[Provided records Boundary: Start]
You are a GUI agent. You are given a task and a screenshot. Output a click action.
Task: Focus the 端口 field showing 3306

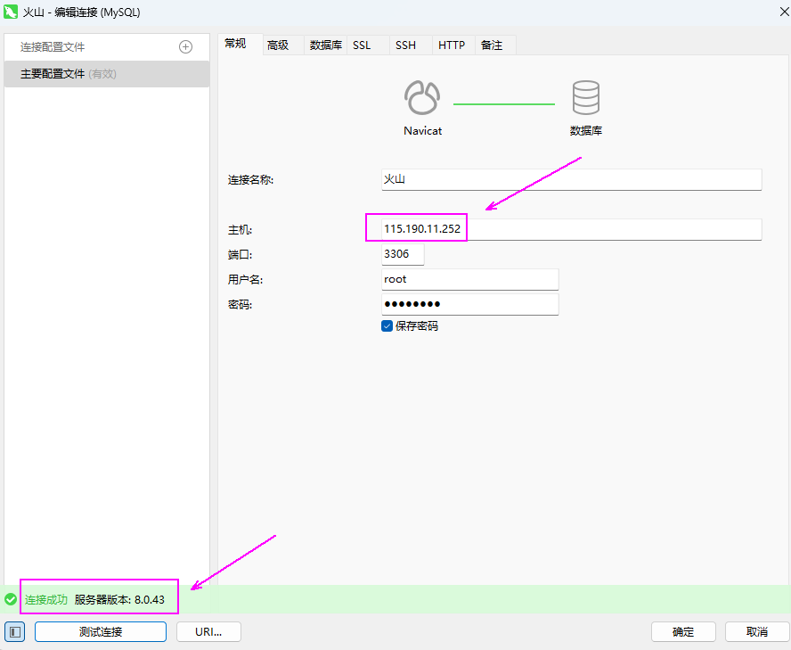point(402,254)
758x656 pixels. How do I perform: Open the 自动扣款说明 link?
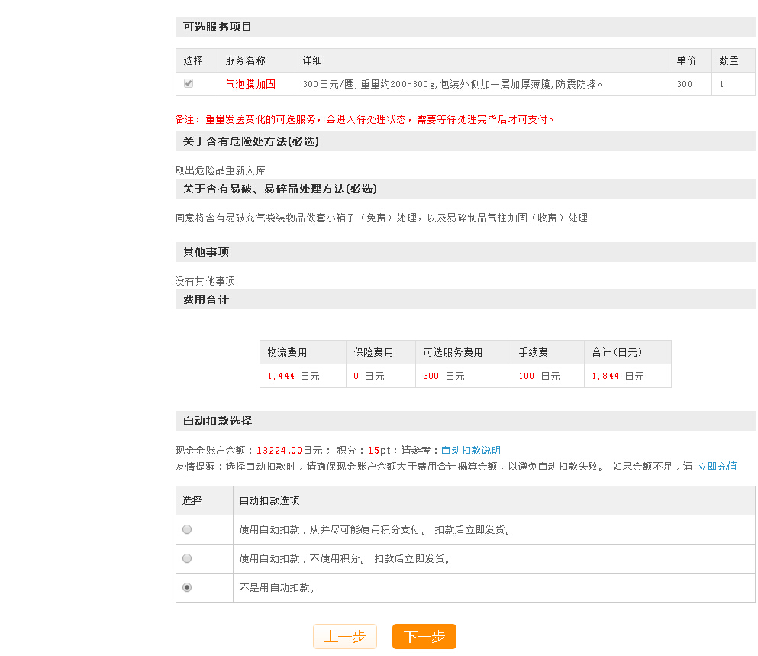pos(471,450)
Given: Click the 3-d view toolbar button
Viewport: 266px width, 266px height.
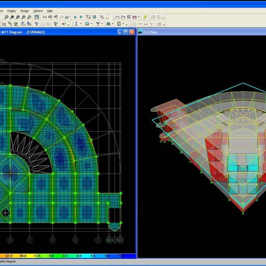Looking at the screenshot, I should (44, 17).
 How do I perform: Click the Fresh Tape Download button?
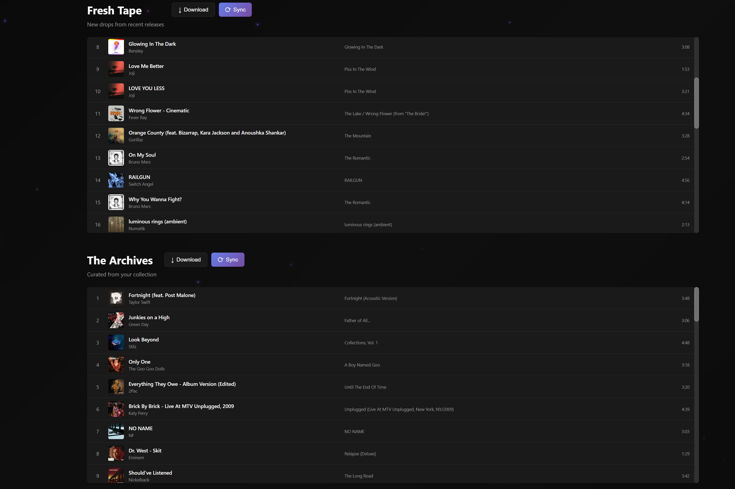(x=193, y=10)
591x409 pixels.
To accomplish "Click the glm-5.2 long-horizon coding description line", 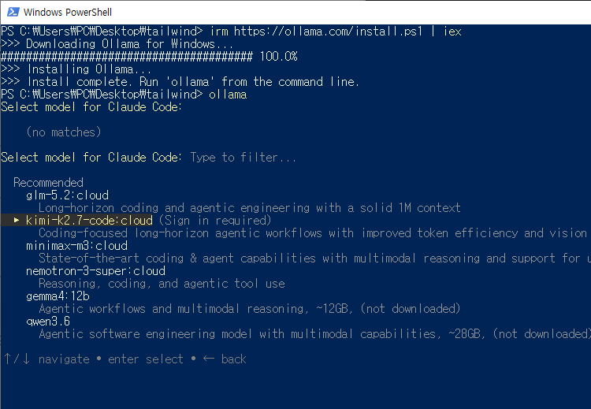I will click(x=250, y=208).
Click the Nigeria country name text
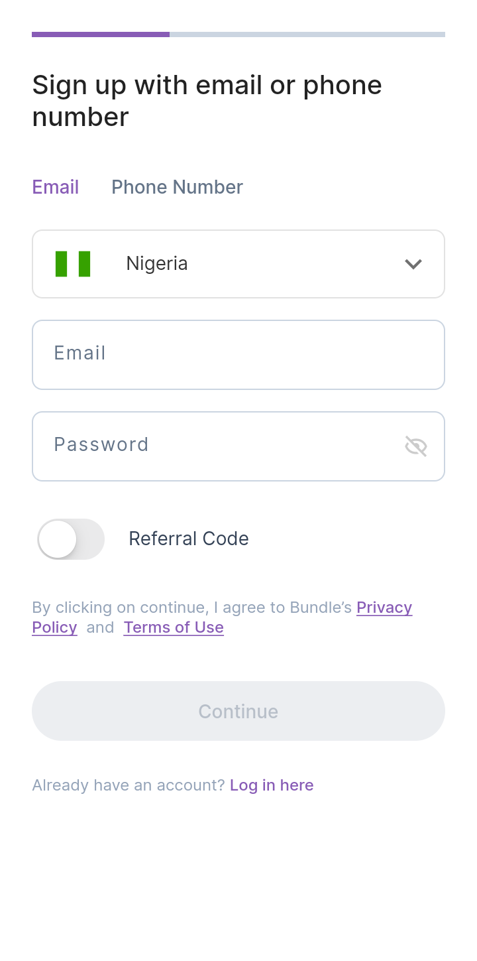This screenshot has width=477, height=961. [x=157, y=264]
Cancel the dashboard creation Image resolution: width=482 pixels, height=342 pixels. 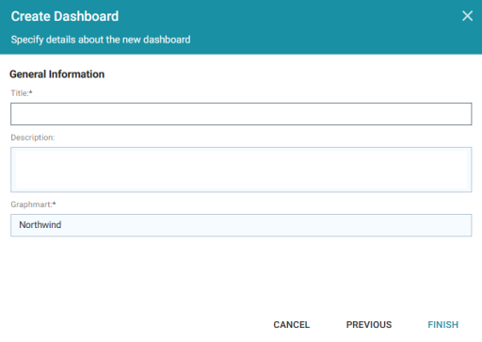tap(292, 325)
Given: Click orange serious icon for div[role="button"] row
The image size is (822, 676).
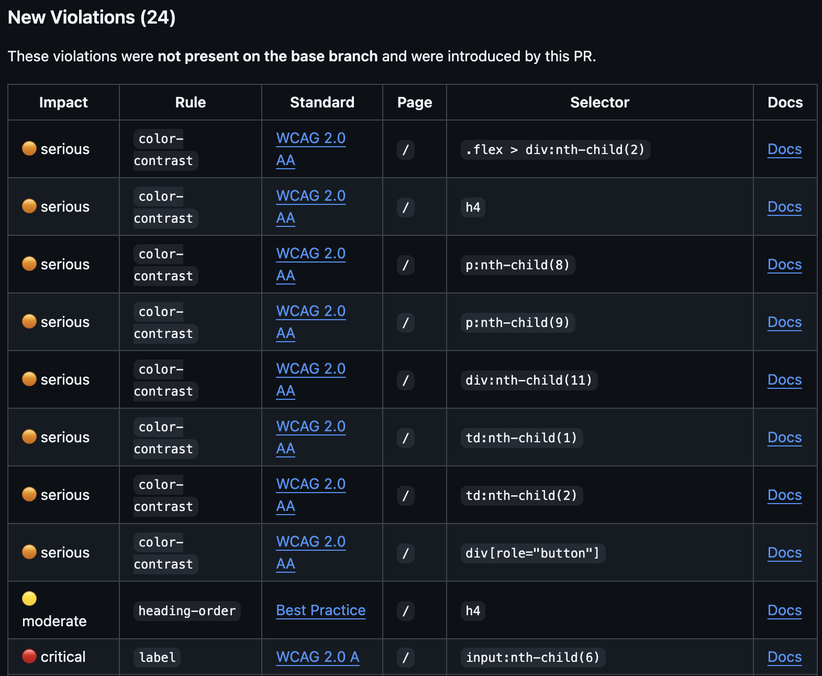Looking at the screenshot, I should [29, 552].
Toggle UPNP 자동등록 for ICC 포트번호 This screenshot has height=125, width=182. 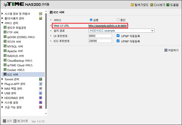(x=118, y=41)
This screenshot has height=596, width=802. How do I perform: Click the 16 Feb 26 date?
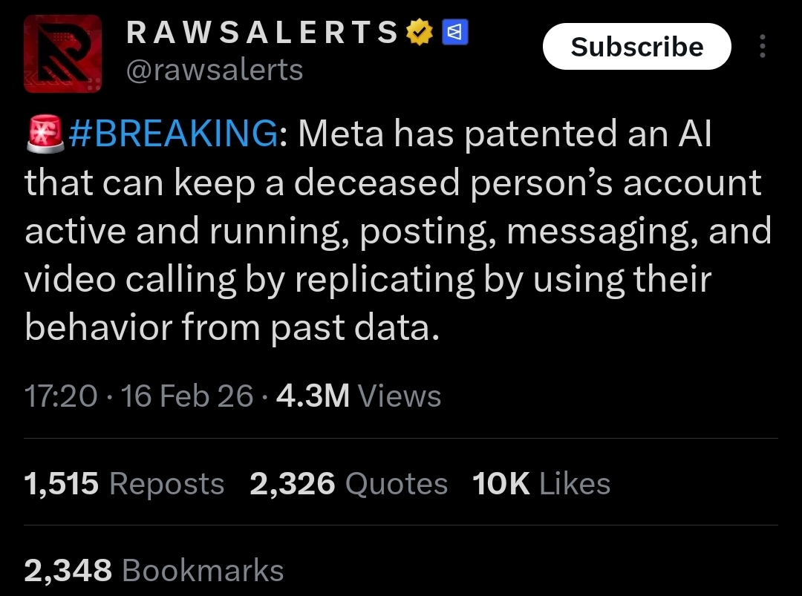click(x=187, y=396)
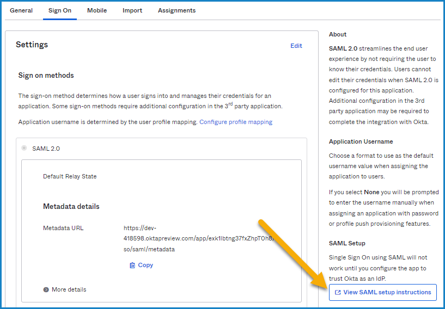Viewport: 445px width, 309px height.
Task: Click the Default Relay State field label
Action: point(70,176)
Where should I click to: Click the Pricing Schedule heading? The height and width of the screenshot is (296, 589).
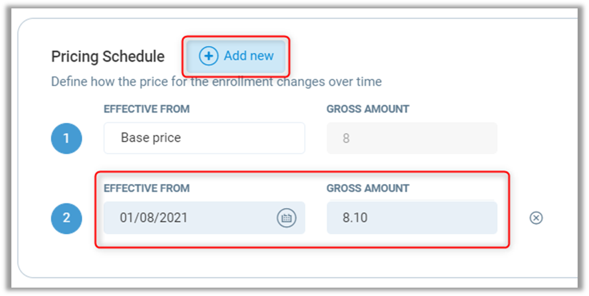[x=108, y=56]
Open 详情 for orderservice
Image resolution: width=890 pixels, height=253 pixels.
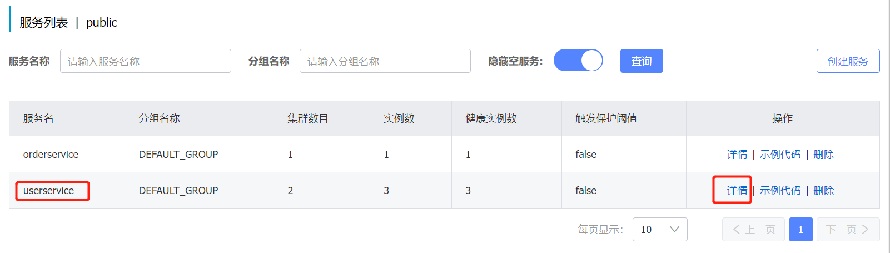[x=737, y=155]
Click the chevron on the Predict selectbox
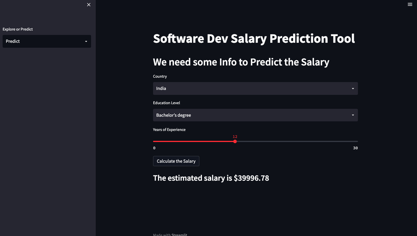The width and height of the screenshot is (417, 236). [86, 41]
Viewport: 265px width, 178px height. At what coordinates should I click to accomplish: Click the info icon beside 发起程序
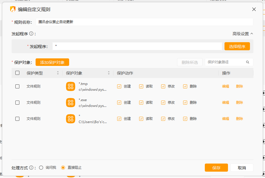click(31, 34)
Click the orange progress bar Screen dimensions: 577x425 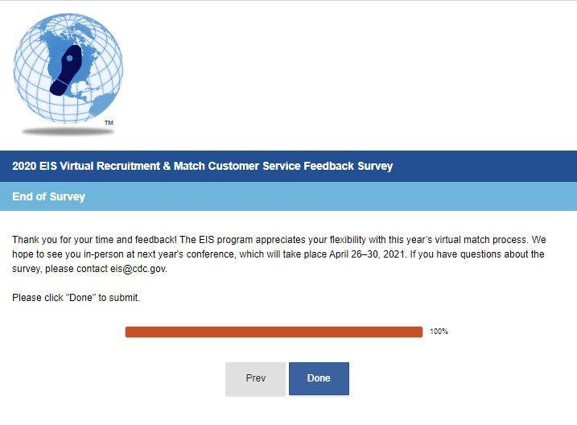(274, 332)
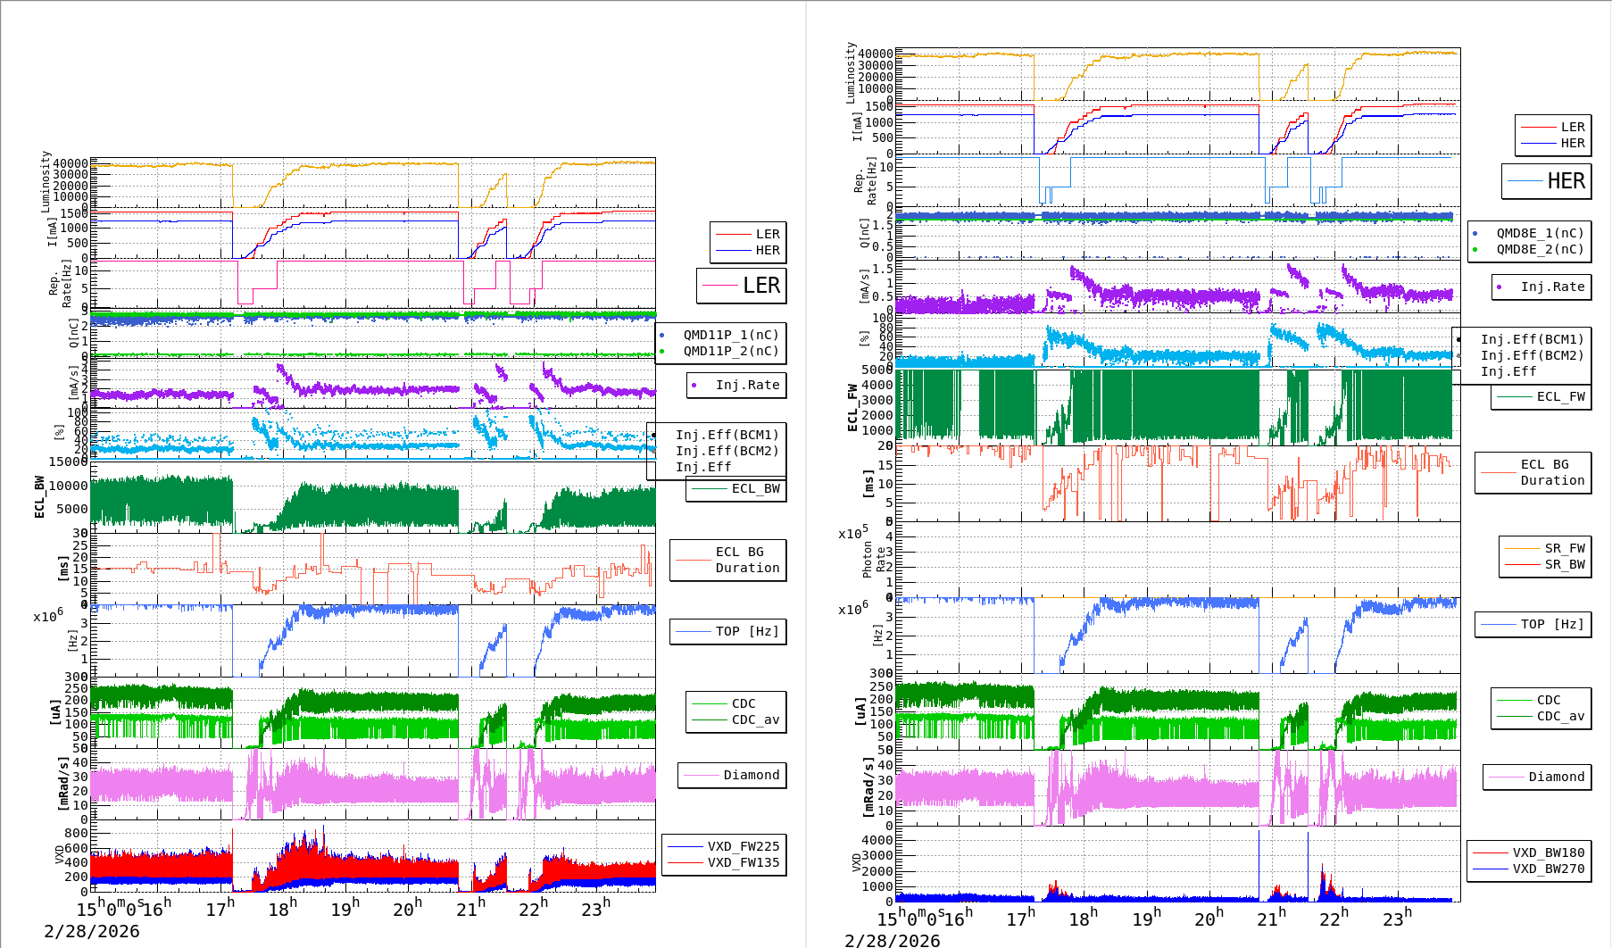
Task: Select the SR_FW orange legend line
Action: click(1522, 548)
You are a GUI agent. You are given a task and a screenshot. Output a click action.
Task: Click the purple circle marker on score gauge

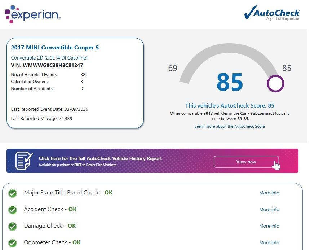click(x=275, y=84)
[Provided records Boundary: End]
*Task to carry out:* Through the line containing "591x409 pixels." and no further, restate the data above word for word from its first line, leaving out pictures.

*The completed task:*
You are a GUI agent. You are given a task and a screenshot. Output a click action.
Task: Focus the 端口 field showing 3306

point(402,254)
758x656 pixels. How do I perform: Open the 自动扣款说明 link?
pos(471,450)
Given: Click the 3-d view toolbar button
Viewport: 266px width, 266px height.
Looking at the screenshot, I should (44, 17).
 How do I perform: Click the Fresh Tape Download button?
(x=193, y=10)
591x409 pixels.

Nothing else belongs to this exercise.